[TASK REQUIREMENTS]:
Retype the data below line for line, with no changes.

Item position entries
┄┄┄┄┄┄┄┄┄┄

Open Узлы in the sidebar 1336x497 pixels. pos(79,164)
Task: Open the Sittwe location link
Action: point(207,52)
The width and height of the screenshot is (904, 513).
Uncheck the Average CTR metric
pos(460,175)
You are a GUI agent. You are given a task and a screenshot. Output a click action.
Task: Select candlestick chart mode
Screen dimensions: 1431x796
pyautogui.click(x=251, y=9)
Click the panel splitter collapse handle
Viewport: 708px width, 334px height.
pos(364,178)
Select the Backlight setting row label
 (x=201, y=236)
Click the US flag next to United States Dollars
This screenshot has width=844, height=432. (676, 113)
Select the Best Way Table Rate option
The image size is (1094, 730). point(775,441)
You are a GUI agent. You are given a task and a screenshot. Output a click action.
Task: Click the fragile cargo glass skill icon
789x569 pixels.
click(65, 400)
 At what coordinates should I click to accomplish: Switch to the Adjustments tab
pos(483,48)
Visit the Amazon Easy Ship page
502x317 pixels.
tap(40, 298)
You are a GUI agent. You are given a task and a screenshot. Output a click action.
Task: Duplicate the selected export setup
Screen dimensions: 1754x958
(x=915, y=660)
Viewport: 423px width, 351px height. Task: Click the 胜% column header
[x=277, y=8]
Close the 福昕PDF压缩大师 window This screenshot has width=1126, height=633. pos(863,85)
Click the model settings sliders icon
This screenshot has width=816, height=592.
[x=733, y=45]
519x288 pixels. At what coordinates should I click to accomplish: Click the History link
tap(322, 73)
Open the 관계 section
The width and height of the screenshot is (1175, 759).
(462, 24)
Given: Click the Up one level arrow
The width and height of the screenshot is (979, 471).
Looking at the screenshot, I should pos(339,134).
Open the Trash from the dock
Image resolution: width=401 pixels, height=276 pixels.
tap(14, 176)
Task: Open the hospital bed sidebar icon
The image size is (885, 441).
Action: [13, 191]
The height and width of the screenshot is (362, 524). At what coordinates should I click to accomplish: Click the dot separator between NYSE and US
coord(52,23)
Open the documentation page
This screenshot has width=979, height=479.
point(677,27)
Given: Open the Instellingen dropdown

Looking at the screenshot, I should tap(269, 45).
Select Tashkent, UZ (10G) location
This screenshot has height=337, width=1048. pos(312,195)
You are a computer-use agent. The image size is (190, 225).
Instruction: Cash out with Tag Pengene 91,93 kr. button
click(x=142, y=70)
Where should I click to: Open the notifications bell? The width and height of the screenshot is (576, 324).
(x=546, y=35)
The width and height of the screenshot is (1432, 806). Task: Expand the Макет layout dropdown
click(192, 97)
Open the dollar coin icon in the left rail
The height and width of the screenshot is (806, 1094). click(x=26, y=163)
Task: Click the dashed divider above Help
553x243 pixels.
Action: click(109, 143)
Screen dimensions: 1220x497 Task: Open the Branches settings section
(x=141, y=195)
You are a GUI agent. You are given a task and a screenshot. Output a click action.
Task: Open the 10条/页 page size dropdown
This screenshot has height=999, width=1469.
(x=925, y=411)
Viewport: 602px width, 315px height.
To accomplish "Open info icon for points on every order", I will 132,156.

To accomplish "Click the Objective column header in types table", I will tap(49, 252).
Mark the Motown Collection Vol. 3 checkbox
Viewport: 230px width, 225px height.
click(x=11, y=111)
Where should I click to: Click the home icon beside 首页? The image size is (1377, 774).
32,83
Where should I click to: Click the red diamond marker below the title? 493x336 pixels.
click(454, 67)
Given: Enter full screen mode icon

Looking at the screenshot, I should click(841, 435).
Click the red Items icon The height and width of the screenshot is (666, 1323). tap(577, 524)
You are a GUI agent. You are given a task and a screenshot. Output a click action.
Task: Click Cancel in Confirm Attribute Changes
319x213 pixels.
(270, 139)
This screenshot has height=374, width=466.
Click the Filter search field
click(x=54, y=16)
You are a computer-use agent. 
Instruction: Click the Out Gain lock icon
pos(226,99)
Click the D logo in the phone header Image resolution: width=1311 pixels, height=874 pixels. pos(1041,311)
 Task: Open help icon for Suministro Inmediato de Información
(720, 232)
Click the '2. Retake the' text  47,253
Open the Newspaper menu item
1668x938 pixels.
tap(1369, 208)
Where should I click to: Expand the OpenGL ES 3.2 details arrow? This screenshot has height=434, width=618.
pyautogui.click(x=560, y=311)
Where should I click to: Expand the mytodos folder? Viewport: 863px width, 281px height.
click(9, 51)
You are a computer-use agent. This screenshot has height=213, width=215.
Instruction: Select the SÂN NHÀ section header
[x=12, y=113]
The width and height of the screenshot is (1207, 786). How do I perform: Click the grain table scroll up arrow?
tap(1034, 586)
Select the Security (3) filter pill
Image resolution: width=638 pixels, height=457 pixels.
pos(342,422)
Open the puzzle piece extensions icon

┄┄┄┄┄┄┄┄┄┄

[COMPLETED TASK]:
Open Узлы in the sidebar 1336x497 pixels. pos(79,164)
Task: Open the Sittwe location link
Action: point(207,52)
The width and height of the screenshot is (904, 513).
Uncheck the Average CTR metric
pos(460,175)
You are a GUI agent. You are given a task and a screenshot. Output a click action.
Task: Select candlestick chart mode
Screen dimensions: 1431x796
pyautogui.click(x=251, y=9)
Click the panel splitter collapse handle
Viewport: 708px width, 334px height.
pos(364,178)
Select the Backlight setting row label
 (x=201, y=236)
Click the US flag next to United States Dollars
This screenshot has width=844, height=432. (676, 113)
Select the Best Way Table Rate option
The image size is (1094, 730). point(775,441)
You are a GUI agent. You are given a task and a screenshot. Output a click action.
Task: Click the fragile cargo glass skill icon
789x569 pixels.
click(65, 400)
 At what coordinates should I click to accomplish: Switch to the Adjustments tab
pos(483,48)
Visit the Amazon Easy Ship page
502x317 pixels.
tap(40, 298)
You are a GUI agent. You are given a task and a screenshot. Output a click action.
Task: Duplicate the selected export setup
Screen dimensions: 1754x958
(x=915, y=660)
Viewport: 423px width, 351px height. Task: Click the 胜% column header
[x=277, y=8]
Close the 福昕PDF压缩大师 window This screenshot has width=1126, height=633. pos(863,85)
Click the model settings sliders icon
This screenshot has width=816, height=592.
[x=733, y=45]
519x288 pixels. At what coordinates should I click to accomplish: Click the History link
tap(322, 73)
Open the 관계 section
The width and height of the screenshot is (1175, 759).
(462, 24)
Given: Click the Up one level arrow
The width and height of the screenshot is (979, 471).
Looking at the screenshot, I should pos(339,134).
Open the Trash from the dock
Image resolution: width=401 pixels, height=276 pixels.
tap(14, 176)
Task: Open the hospital bed sidebar icon
The image size is (885, 441).
Action: [13, 191]
The height and width of the screenshot is (362, 524). At what coordinates should I click to accomplish: Click the dot separator between NYSE and US
coord(52,23)
Open the documentation page
This screenshot has width=979, height=479.
point(677,27)
Given: Open the Instellingen dropdown

Looking at the screenshot, I should tap(269, 45).
Select Tashkent, UZ (10G) location
This screenshot has height=337, width=1048. pos(312,195)
You are a computer-use agent. The image size is (190, 225).
Instruction: Cash out with Tag Pengene 91,93 kr. button
click(x=142, y=70)
Where should I click to: Open the notifications bell? The width and height of the screenshot is (576, 324).
(x=546, y=35)
The width and height of the screenshot is (1432, 806). Task: Expand the Макет layout dropdown
click(192, 97)
Open the dollar coin icon in the left rail
The height and width of the screenshot is (806, 1094). click(x=26, y=163)
Task: Click the dashed divider above Help
553x243 pixels.
Action: click(109, 143)
Screen dimensions: 1220x497 Task: Open the Branches settings section
(x=141, y=195)
You are a GUI agent. You are given a task and a screenshot. Output a click action.
Task: Open the 10条/页 page size dropdown
This screenshot has height=999, width=1469.
(x=925, y=411)
Viewport: 602px width, 315px height.
To accomplish "Open info icon for points on every order", I will 132,156.

To accomplish "Click the Objective column header in types table", I will tap(49, 252).
Mark the Motown Collection Vol. 3 checkbox
Viewport: 230px width, 225px height.
click(x=11, y=111)
Where should I click to: Click the home icon beside 首页? The image size is (1377, 774).
32,83
Where should I click to: Click the red diamond marker below the title? 493x336 pixels.
click(454, 67)
Given: Enter full screen mode icon

Looking at the screenshot, I should click(841, 435).
Click the red Items icon The height and width of the screenshot is (666, 1323). tap(577, 524)
You are a GUI agent. You are given a task and a screenshot. Output a click action.
Task: Click Cancel in Confirm Attribute Changes
319x213 pixels.
(270, 139)
This screenshot has height=374, width=466.
Click the Filter search field
click(x=54, y=16)
You are a computer-use agent. 
Instruction: Click the Out Gain lock icon
pos(226,99)
Click the D logo in the phone header Image resolution: width=1311 pixels, height=874 pixels. pos(1041,311)
 Task: Open help icon for Suministro Inmediato de Información
(720, 232)
Click the '2. Retake the' text  47,253
Open the Newspaper menu item
1668x938 pixels.
tap(1369, 208)
Where should I click to: Expand the OpenGL ES 3.2 details arrow? This screenshot has height=434, width=618.
pyautogui.click(x=560, y=311)
Where should I click to: Expand the mytodos folder? Viewport: 863px width, 281px height.
click(9, 51)
You are a computer-use agent. This screenshot has height=213, width=215.
Instruction: Select the SÂN NHÀ section header
[x=12, y=113]
The width and height of the screenshot is (1207, 786). How do I perform: Click the grain table scroll up arrow?
tap(1034, 586)
Select the Security (3) filter pill
Image resolution: width=638 pixels, height=457 pixels.
pos(342,422)
Open the puzzle piece extensions icon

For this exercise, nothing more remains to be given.